In the instant case, when making payment, Defendant STATE FARM relied upon the language of the Policy, which provides as follows:

(Policy Form 9810A at 16):

We will limit payment of Medical Expenses described in the Insuring Agreement of this policy’s No-Fault Coverage to 80% Of a properly billed and documented reasonable chargebut in No event will we pay more than 80% of the following No-Fault Act “schedule of maximum charges” including the use of Medicare Coding policies and payment methodologies of the federal Centers For Medicare and Medicaid Services, including applicable modifiers:

a. For emergency transport and treatment by providers licensed under chapter 401, Florida Statute, 200 percent of Medicare.
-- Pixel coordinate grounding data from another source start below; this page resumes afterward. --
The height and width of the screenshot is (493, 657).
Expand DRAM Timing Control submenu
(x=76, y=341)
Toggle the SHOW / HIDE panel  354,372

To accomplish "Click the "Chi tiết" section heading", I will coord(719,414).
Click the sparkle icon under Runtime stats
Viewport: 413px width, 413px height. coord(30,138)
b. For emergency services and care provided by a hospital licensed under chapter 395, Florida Statutes, 75 percent of the hospital’s usual and customary charges.
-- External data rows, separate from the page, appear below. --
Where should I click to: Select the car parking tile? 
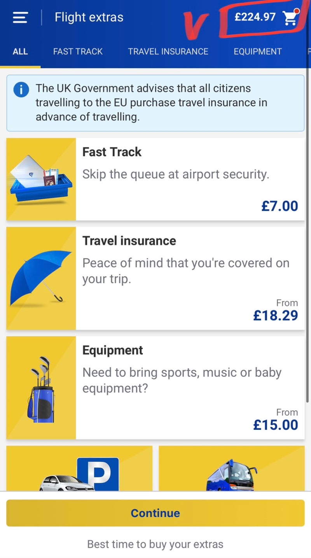pyautogui.click(x=79, y=468)
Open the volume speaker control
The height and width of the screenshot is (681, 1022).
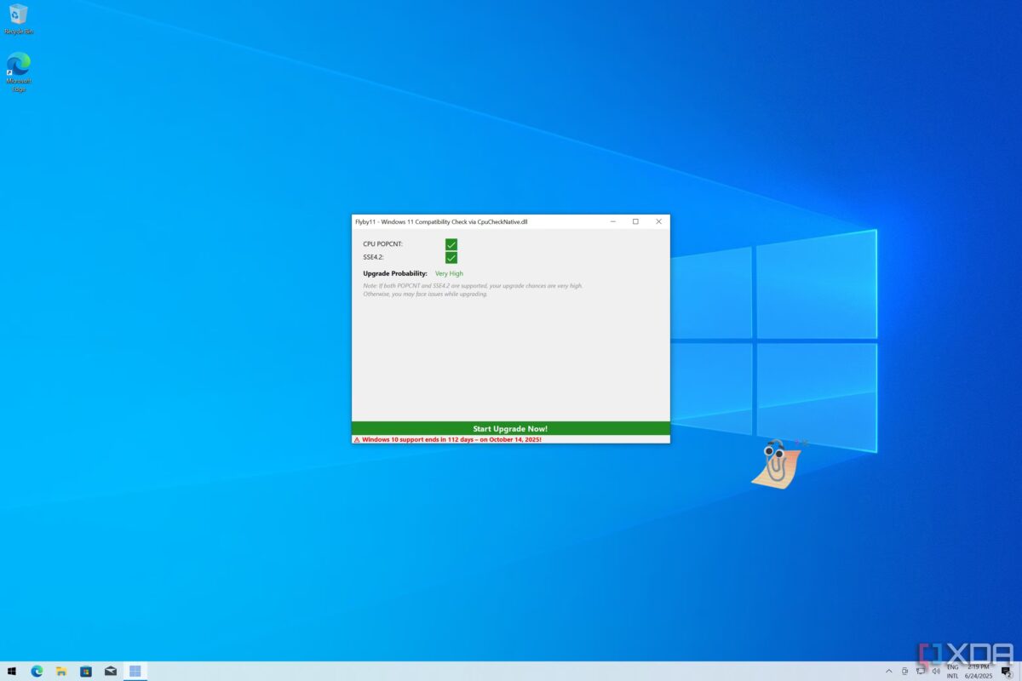[936, 672]
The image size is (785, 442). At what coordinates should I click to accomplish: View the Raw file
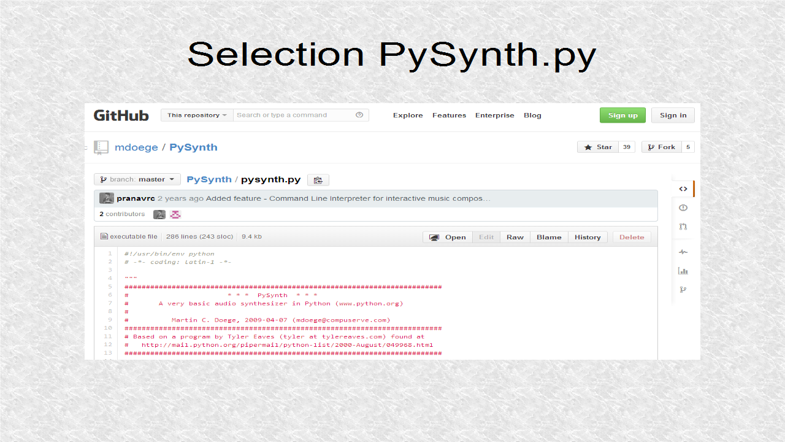[x=515, y=237]
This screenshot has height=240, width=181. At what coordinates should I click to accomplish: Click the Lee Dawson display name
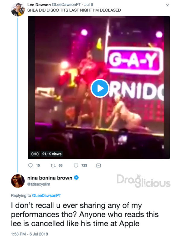pos(39,5)
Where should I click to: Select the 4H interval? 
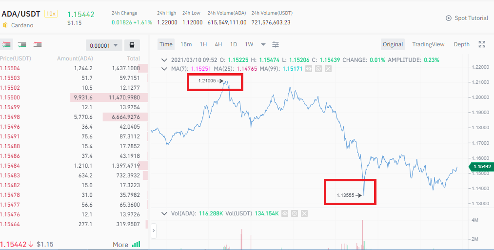tap(218, 44)

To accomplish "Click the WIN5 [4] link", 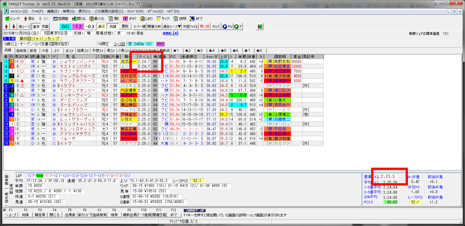I will pos(170,33).
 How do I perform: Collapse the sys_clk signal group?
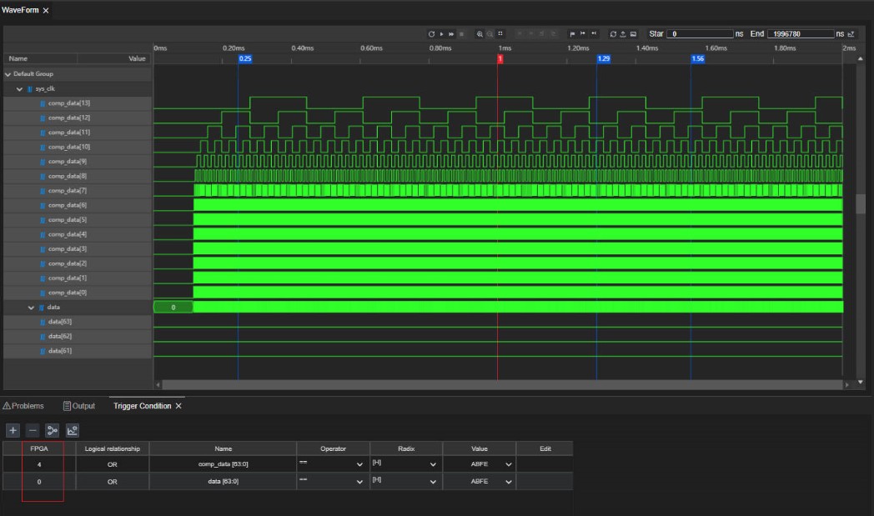pyautogui.click(x=19, y=89)
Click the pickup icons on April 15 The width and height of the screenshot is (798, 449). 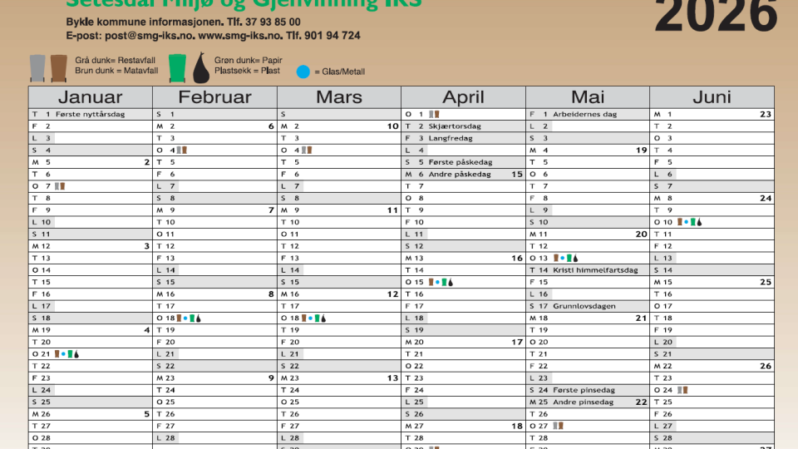point(441,283)
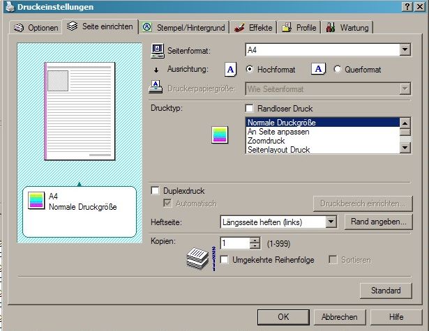The image size is (429, 331).
Task: Click the Seitenformat page icon
Action: [158, 51]
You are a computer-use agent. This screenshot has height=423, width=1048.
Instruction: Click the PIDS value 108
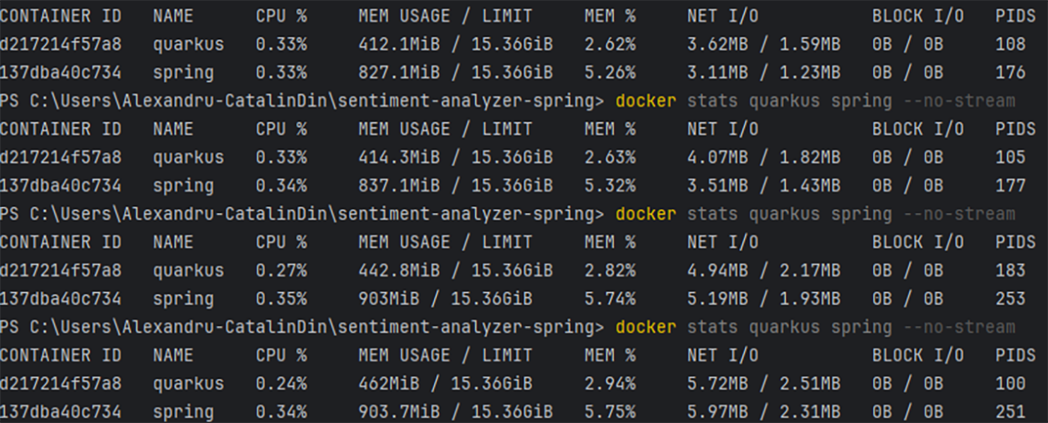coord(1010,45)
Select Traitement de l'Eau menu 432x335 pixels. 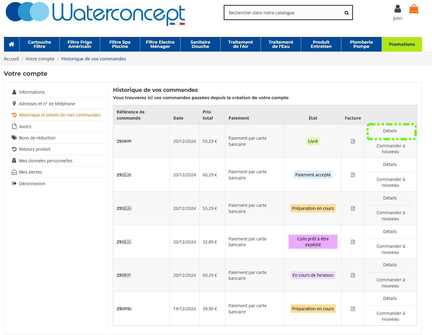(x=281, y=44)
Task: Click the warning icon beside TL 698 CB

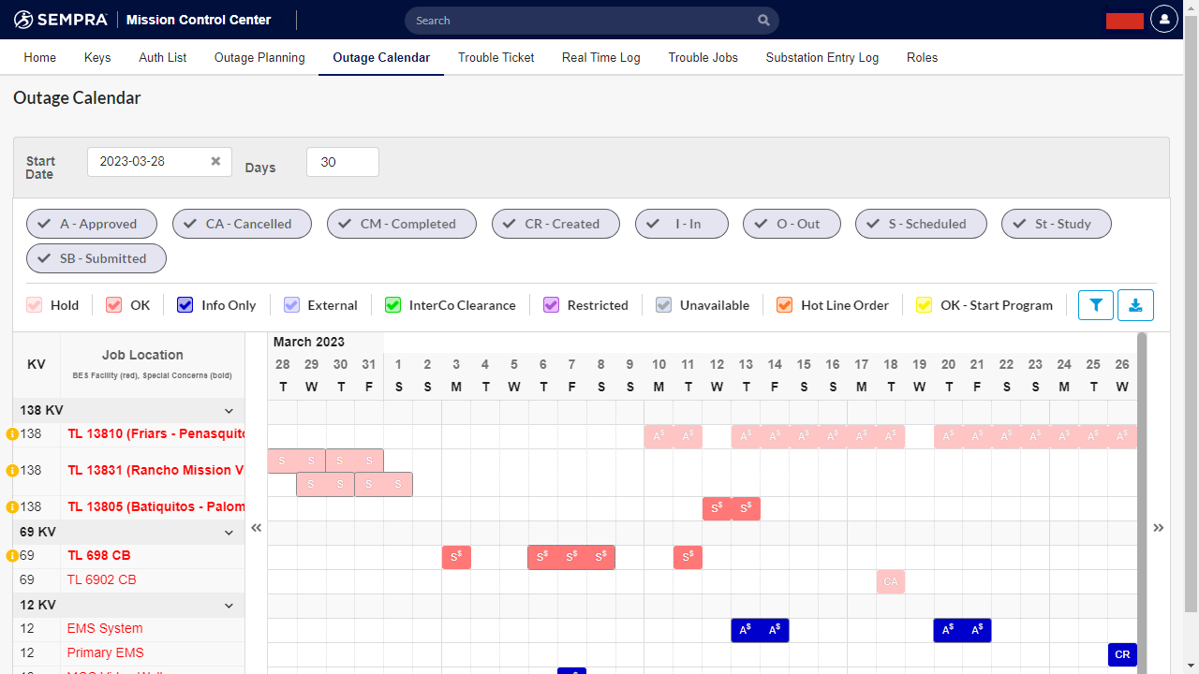Action: tap(12, 554)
c. For emergency services and care as defined by §395.002, Florida Statutes, provided in a facility licensed under chapter 395, Florida Statutes, rendered by a physician or dentist, and related hospital inpatient services rendered by a physician or dentist, the usual and customary charges in the community.
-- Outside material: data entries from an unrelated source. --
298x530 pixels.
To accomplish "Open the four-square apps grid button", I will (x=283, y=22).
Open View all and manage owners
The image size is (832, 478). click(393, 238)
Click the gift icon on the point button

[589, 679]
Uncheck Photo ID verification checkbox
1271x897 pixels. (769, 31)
d. For hospital inpatient services, other than emergency services and care, 200 percent of the Medicare Part A prospective payment applicable to the specific hospital providing the inpatient services.

e. For hospital outpatient services, other than emergency services and care, 200 percent of the Medicare Part A Ambulatory Payment Classification for the specific hospital providing the outpatient services.

f. For all other medical services, supplies, and care, 200 percent of The allowable amount under:

(I) The participating physicians fee schedule of Medicare Part B, Except as provided in sub-sub-subparagraphs (II) and (III).

(II) Medicare Part B, in the case of services, supplies, and care Provided by ambulatory surgical centers and clinical laboratories.

(III) The Durable Medical Equipment Prosthetics/Orthotics and Supplies fee schedule of Medicare Part B, in the case of durable Medical equipment.

CONCLUSIONS

The Court finds that, consistent with this Policy language, Defendant State Farm properly limited reimbursement to Plaintiff based upon the application of the schedule of maximum charges set forth in Fla. Stat. §627.736(5). The Court distinguishes the language of the Policy in this Action from that of the Allstate insurance policy considered by the Fourth District Court of Appeal in Orthopedic Specialists v. Allstate Insurance Company40 Fla. L. Weekly D1918a (Fla. 4th DCA, August 19, 2015), and hereby finds that the Policy is clear and unambiguous and permits State Farm to limit reimbursement by reference to the schedule of maximum charges as a matter of law.

ORDERED AND ADJUDGED the Defendant’s Motion for Partial Summary Judgment as to the application of Statutory Fee Schedules is GRANTED and the Plaintiff’s Cross Motion for Partial Summary Judgment is DENIED.

This Court retains jurisdiction of this case to enforce post-judgment motions and to enforce this Judgment.